Apply Rope Write KV#

void trt_edgellm::kernel::launchApplyRopeWriteKV(
rt::Tensor const &cosSinCache,
rt::OptionalInputTensor kvCacheEndLens,
rt::Tensor &q,
rt::Tensor &k,
rt::Tensor const &v,
rt::Tensor &kvCache,
rt::Tensor const &kvScaleQuantOrig,
cudaStream_t stream,
bool writeKInPlace
)#

Launch kernel to apply RoPE positional encoding to Q/K and write K/V to KVCache.

Parameters:
  • cosSinCache[in] FP32 type tensor with layout of [cosSinCacheBatchSize, cosSinCacheSeqLen, rotaryDim]

  • kvCacheEndLens[in] Optional INT32 type tensor with layout of [batchSize], the end position of KVCache after writing. When nullopt, KVCache is written from the start (prefill without prior cache).

  • q[inout] FP16 type tensor with layout of [batchSize, runtimeSeqLen, Hq, headDim]

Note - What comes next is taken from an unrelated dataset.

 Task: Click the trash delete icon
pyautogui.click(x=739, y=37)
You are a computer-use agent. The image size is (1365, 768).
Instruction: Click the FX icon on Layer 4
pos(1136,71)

  • k[inout] FP16 type tensor with layout of [batchSize, runtimeSeqLen, Hkv, headDim]

  • v[in] FP16 type tensor with layout of [batchSize, runtimeSeqLen, Hkv, headDim]

  • kvCache[out] FP16/FP8 type tensor with layout of [batchSize, 2, Hkv, kvCacheCapacity, headDim]

  • kvScaleQuantOrig[in] FP32 type tensor with layout of [2] for FP8 KV cache quantization scales. Empty for FP16.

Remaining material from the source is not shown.